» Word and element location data

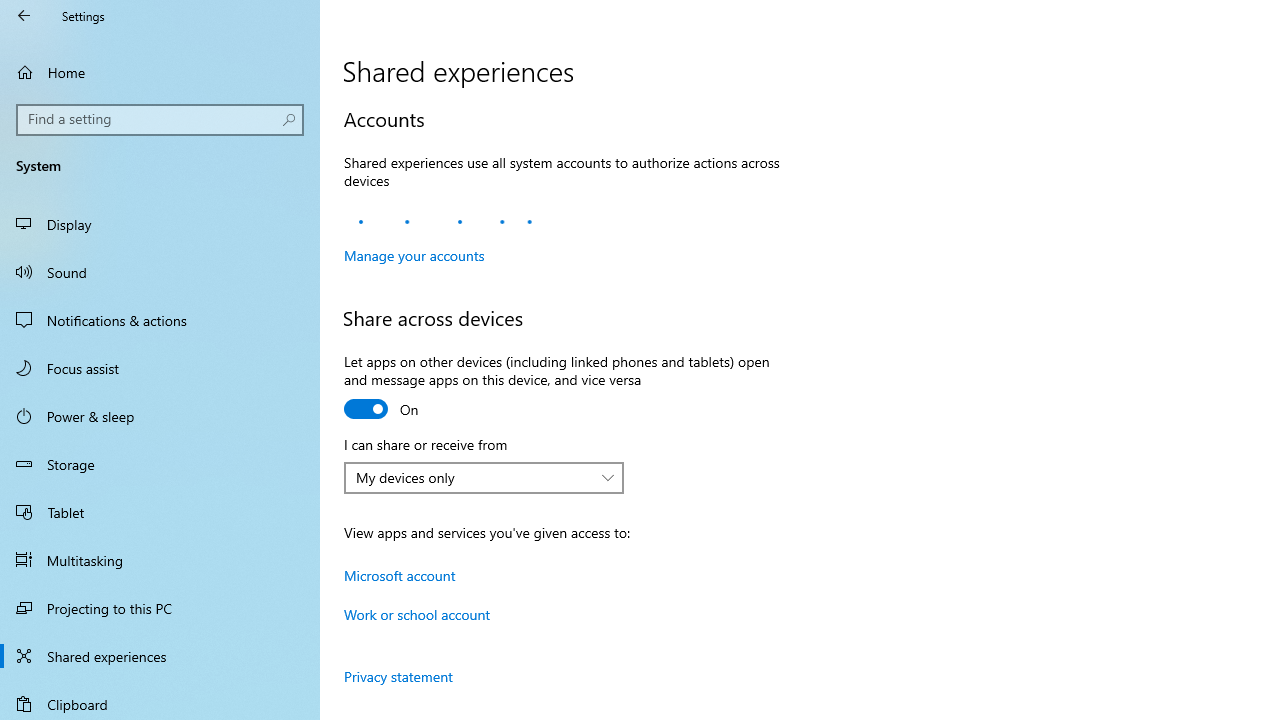  I want to click on 'Work or school account', so click(416, 613).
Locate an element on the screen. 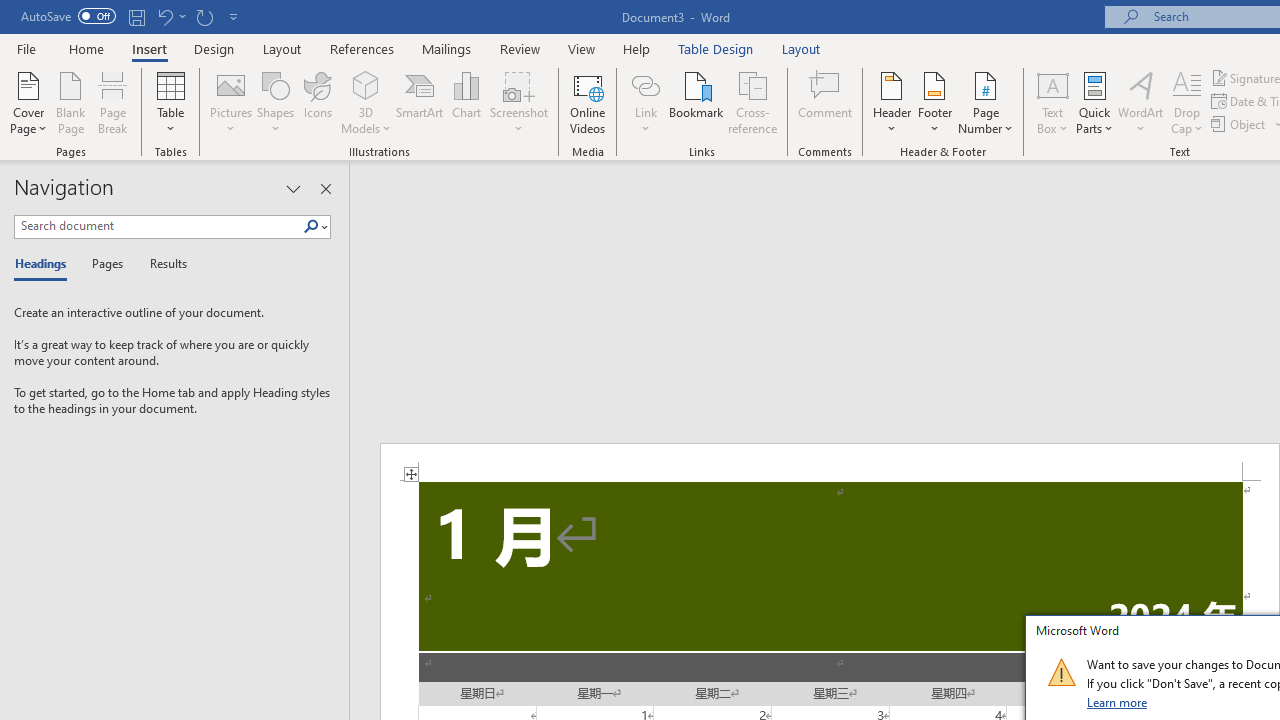 This screenshot has height=720, width=1280. 'Link' is located at coordinates (645, 84).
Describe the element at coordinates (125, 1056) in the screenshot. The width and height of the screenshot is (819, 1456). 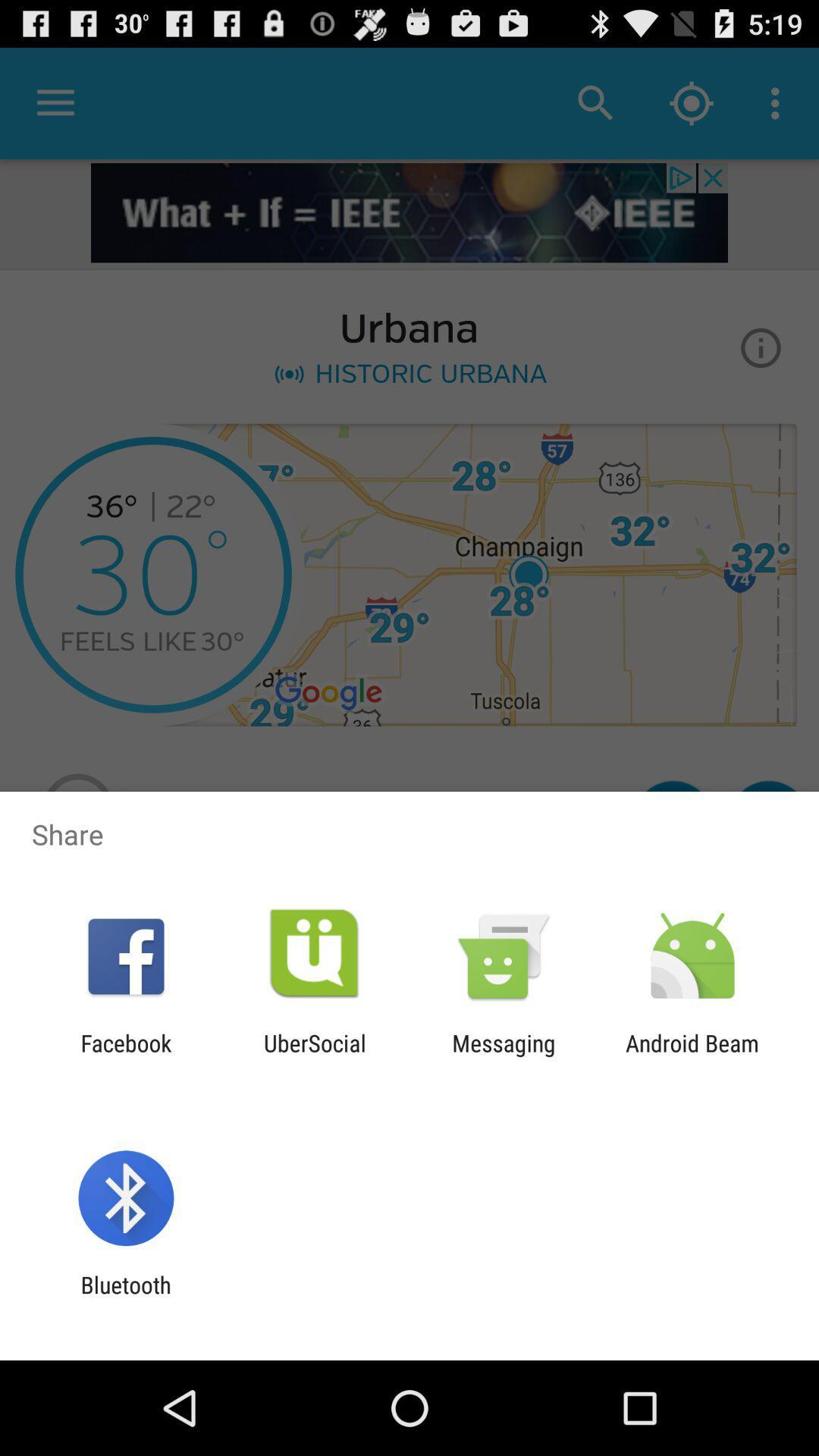
I see `the facebook item` at that location.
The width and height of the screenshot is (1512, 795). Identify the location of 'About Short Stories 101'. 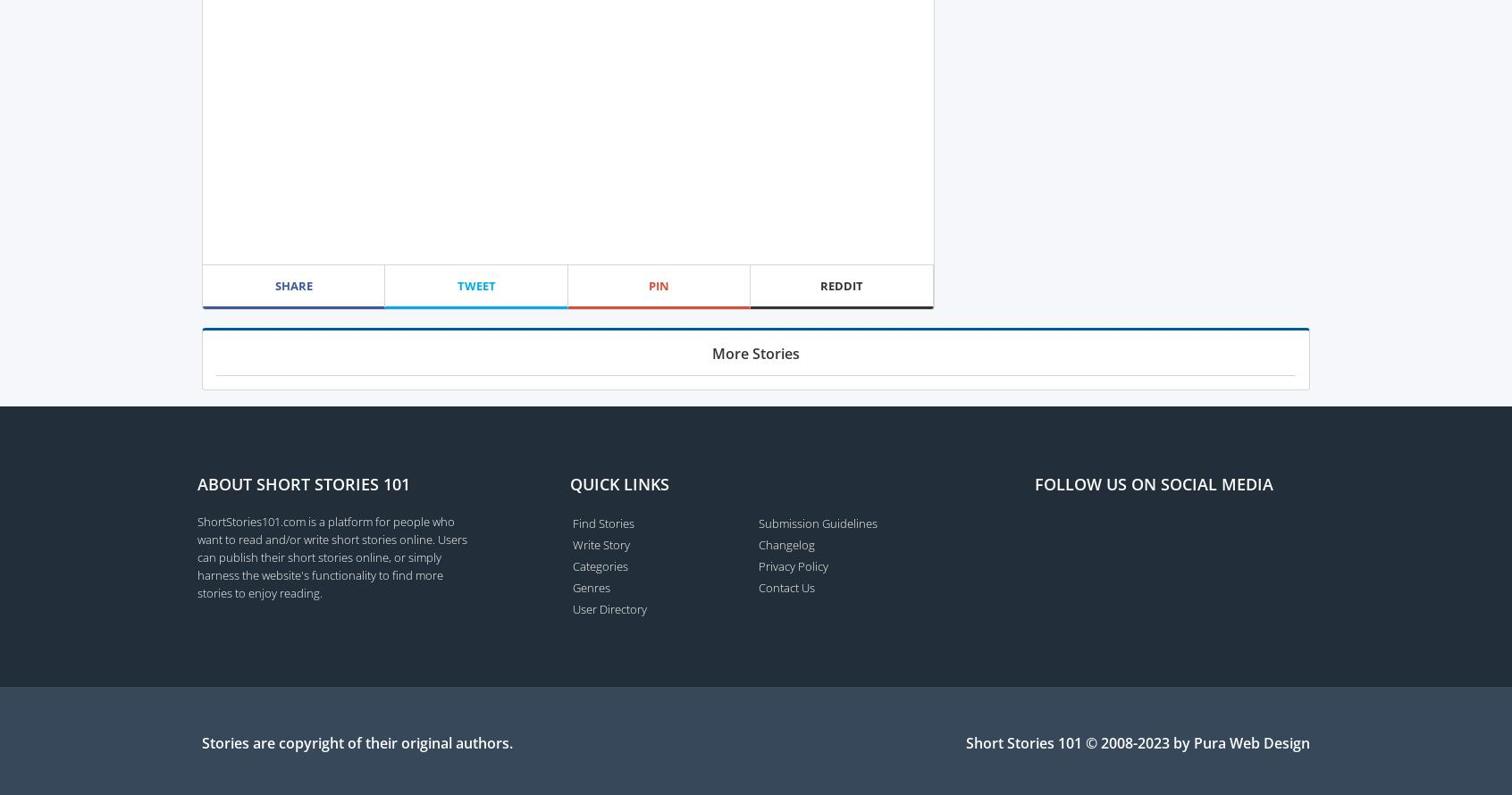
(302, 482).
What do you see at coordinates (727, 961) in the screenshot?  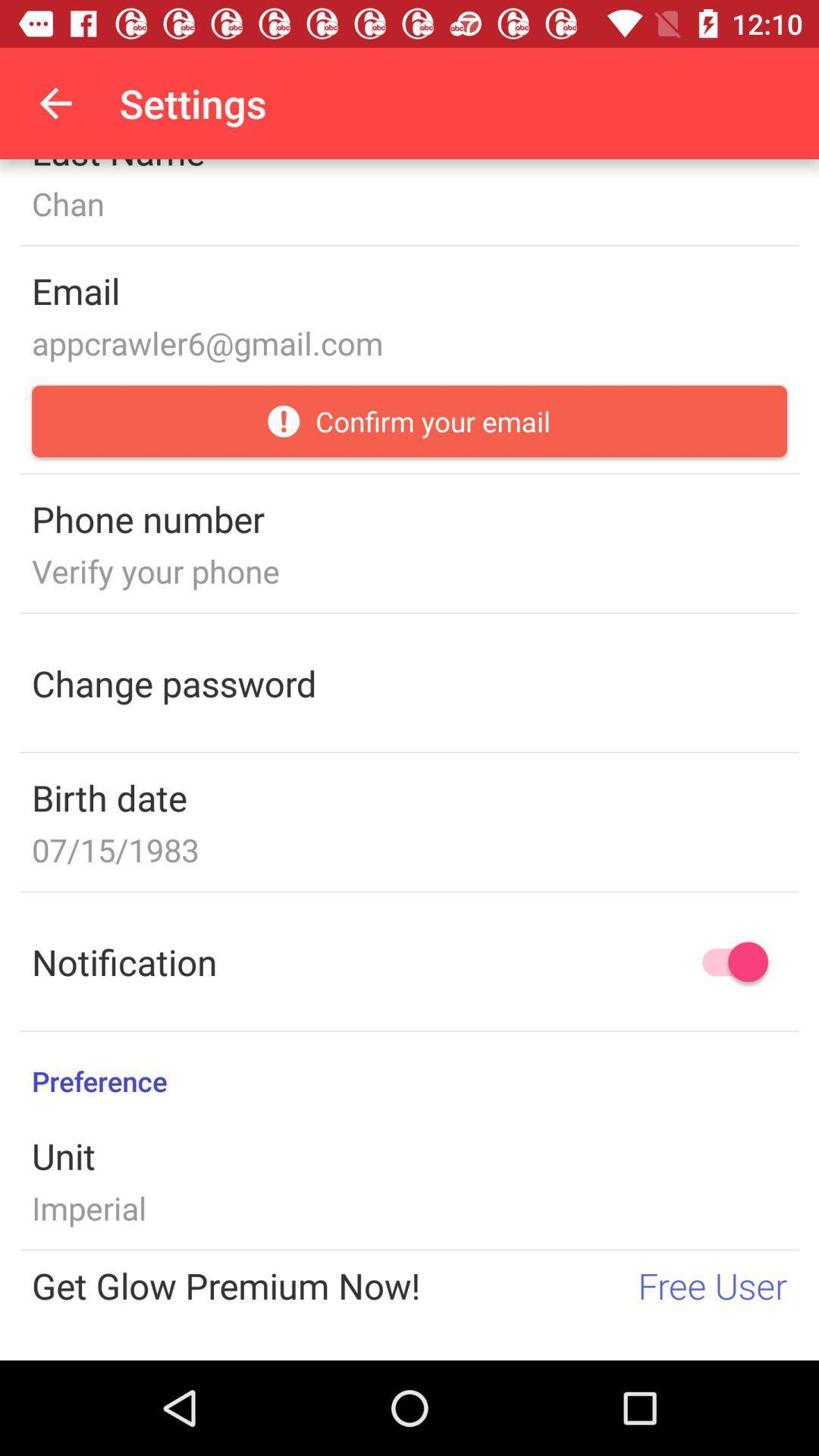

» Stated task
Format everything from the line containing "Describe the element" down to the end of the listing as a Markdown table with the columns Row and Line, one numbered row per line. Skip blank lines and leave the pictures out.

» Result of the exercise
| Row | Line |
|---|---|
| 1 | Describe the element at coordinates (125, 1056) in the screenshot. The width and height of the screenshot is (819, 1456).  |
| 2 | I see `the facebook item` at that location. |
| 3 | The width and height of the screenshot is (1512, 795). Identify the location of 'About Short Stories 101'.  |
| 4 | (302, 482). |
| 5 | What do you see at coordinates (727, 961) in the screenshot?   |